Here are some things I’ve learned about my urinary challenges over the years:
1) Hydrate! The recommended daily intake (RDI) for water is six to eight 8-ounce glasses of water. That’s half of a gallon. I have found it helpful to use a “coaching” bottle, which is a 64-oz. plastic jug with a gauge on the sides noting, in 4-oz. increments, how much I’ve drunk, with motivational sayings (“Keep on chugging,” “You’re almost there!”). Caffeinated drinks, such as coffee, tea, and Coke, are diuretics. In other words, they cause me to get rid of more liquid than I have drunk, which needs to be considered when computing my daily intake. Being fully hydrated helps me avoid urinary tract infections (UTIs), which are very common in Parkies.
2) See a urologist (Women: try to find a female urologist. We have additional factors (i.e., childbearing, menopause) that can affect our bladders.). Primary care physicians rarely have knowledge about Parkie pee problems unless we teach them.
3) Advocate! I may not have an M.D., but I have a P.H.D. (Personal History of Disease) that makes me an expert in my Parkinson’s. I have overcome my fear of asking “stupid” questions, but I do try to respect my doctor’s time by writing and prioritizing my questions in advance. If we don’t address them all during the appointment, I can leave the list with her so that she can have her nurse mail me additional information.
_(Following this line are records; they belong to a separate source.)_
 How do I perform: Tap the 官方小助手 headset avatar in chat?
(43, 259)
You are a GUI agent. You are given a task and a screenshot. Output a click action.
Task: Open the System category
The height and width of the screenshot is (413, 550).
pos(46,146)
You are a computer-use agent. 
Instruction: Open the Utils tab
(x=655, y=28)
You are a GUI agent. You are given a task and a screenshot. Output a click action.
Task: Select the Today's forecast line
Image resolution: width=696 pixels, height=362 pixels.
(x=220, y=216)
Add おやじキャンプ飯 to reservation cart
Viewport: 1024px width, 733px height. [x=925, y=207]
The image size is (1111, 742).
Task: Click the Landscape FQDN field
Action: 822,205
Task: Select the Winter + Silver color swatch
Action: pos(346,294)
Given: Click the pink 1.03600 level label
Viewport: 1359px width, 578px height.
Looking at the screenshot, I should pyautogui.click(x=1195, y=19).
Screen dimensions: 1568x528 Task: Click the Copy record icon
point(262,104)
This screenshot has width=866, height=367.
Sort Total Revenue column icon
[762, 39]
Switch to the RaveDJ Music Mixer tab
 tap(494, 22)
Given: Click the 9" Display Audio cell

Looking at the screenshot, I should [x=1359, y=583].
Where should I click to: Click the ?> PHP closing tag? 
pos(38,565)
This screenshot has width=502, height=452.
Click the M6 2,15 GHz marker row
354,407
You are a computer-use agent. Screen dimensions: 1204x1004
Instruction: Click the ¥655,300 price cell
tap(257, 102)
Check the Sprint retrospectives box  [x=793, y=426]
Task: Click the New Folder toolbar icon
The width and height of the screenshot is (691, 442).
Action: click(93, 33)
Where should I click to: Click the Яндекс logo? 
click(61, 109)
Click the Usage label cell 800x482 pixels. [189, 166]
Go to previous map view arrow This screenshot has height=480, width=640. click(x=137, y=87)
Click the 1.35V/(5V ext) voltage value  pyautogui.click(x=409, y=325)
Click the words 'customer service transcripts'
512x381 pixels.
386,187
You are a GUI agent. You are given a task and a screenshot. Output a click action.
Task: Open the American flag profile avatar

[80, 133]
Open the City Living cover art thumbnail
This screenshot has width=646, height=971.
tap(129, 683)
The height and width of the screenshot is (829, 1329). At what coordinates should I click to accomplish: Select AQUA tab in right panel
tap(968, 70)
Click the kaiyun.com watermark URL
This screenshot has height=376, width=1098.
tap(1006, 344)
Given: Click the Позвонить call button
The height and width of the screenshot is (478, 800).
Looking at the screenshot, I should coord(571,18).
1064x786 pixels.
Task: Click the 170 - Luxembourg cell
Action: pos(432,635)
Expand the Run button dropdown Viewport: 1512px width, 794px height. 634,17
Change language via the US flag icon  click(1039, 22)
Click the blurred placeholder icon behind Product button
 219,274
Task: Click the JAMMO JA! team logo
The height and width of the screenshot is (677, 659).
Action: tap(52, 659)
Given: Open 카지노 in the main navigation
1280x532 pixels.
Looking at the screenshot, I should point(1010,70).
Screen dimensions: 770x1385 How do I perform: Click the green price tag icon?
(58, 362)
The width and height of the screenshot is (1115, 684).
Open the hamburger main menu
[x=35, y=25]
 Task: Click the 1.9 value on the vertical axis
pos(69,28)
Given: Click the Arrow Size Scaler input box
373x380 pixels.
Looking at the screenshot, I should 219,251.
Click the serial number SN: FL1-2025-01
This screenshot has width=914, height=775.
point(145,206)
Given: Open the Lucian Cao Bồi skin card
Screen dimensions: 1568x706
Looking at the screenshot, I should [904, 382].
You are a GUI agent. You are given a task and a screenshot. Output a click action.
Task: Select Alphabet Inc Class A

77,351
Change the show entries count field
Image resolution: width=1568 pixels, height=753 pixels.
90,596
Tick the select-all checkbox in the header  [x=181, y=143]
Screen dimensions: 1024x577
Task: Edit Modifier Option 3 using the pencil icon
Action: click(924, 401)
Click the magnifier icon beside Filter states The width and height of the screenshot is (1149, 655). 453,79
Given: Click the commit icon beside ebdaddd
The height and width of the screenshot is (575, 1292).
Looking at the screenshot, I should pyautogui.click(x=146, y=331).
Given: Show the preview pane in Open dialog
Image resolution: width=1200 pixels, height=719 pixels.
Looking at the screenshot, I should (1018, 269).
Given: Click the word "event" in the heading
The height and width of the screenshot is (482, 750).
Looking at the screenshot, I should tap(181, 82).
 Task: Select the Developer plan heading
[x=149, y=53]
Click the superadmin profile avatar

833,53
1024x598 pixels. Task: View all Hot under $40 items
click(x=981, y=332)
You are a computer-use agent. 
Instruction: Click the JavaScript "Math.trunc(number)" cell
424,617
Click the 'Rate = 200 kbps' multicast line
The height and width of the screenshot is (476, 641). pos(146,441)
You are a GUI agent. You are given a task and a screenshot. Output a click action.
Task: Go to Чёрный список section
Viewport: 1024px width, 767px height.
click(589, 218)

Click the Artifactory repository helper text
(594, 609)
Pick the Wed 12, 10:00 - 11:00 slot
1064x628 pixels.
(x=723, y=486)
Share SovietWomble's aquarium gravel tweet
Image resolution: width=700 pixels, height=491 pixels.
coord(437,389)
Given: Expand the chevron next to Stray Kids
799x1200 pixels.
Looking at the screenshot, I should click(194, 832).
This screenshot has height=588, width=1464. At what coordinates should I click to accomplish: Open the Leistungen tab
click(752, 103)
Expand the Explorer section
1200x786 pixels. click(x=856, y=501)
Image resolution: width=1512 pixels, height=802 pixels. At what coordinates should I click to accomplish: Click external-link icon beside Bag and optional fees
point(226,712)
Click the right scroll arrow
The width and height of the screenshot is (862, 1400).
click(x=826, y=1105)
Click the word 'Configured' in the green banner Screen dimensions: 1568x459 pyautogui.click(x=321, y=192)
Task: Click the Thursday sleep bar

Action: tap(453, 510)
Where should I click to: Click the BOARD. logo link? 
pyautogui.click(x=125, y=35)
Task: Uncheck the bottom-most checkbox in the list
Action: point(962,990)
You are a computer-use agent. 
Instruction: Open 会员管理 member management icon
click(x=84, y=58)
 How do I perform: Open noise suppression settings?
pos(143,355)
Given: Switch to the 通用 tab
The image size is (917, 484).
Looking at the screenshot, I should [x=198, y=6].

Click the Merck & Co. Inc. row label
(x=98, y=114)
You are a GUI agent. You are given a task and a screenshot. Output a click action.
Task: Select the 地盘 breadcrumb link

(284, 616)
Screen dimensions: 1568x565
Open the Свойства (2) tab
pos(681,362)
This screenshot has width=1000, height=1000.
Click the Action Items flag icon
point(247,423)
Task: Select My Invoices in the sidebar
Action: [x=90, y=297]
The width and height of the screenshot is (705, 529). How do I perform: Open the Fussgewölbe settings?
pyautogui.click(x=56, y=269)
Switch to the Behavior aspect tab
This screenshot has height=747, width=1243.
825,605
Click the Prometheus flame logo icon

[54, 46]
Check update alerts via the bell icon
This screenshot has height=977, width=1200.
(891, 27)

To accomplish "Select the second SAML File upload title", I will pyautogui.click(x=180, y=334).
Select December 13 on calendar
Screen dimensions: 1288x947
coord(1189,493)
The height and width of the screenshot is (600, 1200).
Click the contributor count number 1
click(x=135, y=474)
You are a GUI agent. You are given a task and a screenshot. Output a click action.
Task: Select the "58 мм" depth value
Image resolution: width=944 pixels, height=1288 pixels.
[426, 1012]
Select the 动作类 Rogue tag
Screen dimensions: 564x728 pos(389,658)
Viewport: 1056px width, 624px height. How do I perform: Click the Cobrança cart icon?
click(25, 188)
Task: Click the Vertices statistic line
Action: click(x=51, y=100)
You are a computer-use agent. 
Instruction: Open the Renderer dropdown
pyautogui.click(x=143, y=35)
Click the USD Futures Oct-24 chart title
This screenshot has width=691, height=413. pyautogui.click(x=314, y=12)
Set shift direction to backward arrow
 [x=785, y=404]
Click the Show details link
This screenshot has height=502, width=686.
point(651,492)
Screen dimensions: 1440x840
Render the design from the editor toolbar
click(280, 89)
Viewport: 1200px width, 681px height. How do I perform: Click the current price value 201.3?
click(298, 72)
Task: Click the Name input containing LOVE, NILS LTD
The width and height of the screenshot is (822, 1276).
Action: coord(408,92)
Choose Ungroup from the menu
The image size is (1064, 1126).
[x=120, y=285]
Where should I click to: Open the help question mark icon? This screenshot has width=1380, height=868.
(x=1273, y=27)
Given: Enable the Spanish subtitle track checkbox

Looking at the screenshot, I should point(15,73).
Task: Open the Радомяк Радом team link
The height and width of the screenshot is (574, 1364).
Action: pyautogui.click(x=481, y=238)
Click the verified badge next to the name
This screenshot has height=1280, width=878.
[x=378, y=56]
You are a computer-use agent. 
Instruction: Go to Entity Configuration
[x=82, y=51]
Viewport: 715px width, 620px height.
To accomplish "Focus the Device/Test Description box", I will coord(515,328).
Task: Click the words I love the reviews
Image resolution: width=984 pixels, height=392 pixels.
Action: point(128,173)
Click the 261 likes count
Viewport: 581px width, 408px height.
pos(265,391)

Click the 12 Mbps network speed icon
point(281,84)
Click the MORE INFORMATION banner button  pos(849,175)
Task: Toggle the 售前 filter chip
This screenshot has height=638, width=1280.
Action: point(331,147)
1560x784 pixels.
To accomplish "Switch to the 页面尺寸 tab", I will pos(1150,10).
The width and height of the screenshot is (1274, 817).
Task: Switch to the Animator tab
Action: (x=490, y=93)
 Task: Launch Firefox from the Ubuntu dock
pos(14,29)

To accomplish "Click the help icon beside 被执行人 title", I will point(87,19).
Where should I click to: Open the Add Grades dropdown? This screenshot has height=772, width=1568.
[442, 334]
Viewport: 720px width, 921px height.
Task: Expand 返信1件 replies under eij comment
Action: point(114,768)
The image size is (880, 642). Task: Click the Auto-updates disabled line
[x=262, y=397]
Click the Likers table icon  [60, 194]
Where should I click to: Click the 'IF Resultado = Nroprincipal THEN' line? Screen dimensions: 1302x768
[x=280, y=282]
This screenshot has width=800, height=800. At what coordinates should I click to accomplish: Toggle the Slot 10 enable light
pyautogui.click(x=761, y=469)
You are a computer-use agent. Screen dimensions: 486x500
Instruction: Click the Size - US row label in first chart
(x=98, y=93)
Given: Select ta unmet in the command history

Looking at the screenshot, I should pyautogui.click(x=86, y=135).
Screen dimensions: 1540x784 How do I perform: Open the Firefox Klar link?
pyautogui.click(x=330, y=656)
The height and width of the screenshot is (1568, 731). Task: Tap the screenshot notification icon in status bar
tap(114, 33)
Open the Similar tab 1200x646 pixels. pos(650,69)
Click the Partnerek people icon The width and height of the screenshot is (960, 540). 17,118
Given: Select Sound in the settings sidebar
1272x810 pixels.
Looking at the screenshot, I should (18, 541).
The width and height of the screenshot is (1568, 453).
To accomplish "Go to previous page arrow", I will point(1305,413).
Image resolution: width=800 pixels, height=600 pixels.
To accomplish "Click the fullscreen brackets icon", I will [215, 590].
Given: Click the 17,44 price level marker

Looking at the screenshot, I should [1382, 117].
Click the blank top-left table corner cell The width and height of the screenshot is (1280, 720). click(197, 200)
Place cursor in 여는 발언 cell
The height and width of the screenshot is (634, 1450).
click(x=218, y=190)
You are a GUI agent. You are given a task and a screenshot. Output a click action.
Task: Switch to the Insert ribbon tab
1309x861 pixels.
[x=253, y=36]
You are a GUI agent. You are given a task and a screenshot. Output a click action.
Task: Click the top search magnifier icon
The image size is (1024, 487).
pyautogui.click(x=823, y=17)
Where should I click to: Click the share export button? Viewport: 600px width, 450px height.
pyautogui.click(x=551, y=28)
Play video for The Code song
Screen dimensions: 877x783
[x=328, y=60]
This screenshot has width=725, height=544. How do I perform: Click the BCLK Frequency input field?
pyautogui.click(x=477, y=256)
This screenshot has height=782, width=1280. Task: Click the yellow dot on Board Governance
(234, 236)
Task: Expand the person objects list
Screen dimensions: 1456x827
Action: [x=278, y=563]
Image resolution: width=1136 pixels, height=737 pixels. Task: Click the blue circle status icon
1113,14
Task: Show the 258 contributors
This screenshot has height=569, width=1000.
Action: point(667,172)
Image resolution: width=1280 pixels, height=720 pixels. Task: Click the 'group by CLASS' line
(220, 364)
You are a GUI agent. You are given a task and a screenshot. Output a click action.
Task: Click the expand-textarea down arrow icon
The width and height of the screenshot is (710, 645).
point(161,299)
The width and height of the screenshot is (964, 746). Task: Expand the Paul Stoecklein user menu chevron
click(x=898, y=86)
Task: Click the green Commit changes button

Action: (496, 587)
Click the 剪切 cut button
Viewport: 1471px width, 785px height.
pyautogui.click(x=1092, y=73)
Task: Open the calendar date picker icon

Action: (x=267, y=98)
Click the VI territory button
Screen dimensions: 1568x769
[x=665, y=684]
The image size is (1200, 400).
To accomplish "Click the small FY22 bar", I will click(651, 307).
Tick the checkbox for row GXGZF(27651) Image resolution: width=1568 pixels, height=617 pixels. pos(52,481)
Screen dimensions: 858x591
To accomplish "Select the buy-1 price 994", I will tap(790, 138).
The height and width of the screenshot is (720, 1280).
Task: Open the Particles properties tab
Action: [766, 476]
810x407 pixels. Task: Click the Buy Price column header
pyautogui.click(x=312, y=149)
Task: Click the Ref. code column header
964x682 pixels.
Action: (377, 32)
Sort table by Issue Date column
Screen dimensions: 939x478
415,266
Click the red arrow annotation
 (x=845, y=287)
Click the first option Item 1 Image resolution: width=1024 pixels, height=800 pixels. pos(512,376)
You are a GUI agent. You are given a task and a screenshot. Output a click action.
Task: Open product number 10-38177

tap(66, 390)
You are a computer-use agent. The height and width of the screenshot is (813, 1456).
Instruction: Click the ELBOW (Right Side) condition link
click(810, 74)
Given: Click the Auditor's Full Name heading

4) Have your care partner or a close friend come along to the appointment. It’s good to have an extra set of ears to take in what is likely to be a lot of information. Also, my friend and personal care attendant, Jillian, is often able to add changes she has observed during the eight hours we spend together every weekday. And she can translate my speech, which is soft, slow and often difficult to understand.
5) Carry incontinence products with you.
6) Women: do Kegel exercises to strengthen your pelvic floor.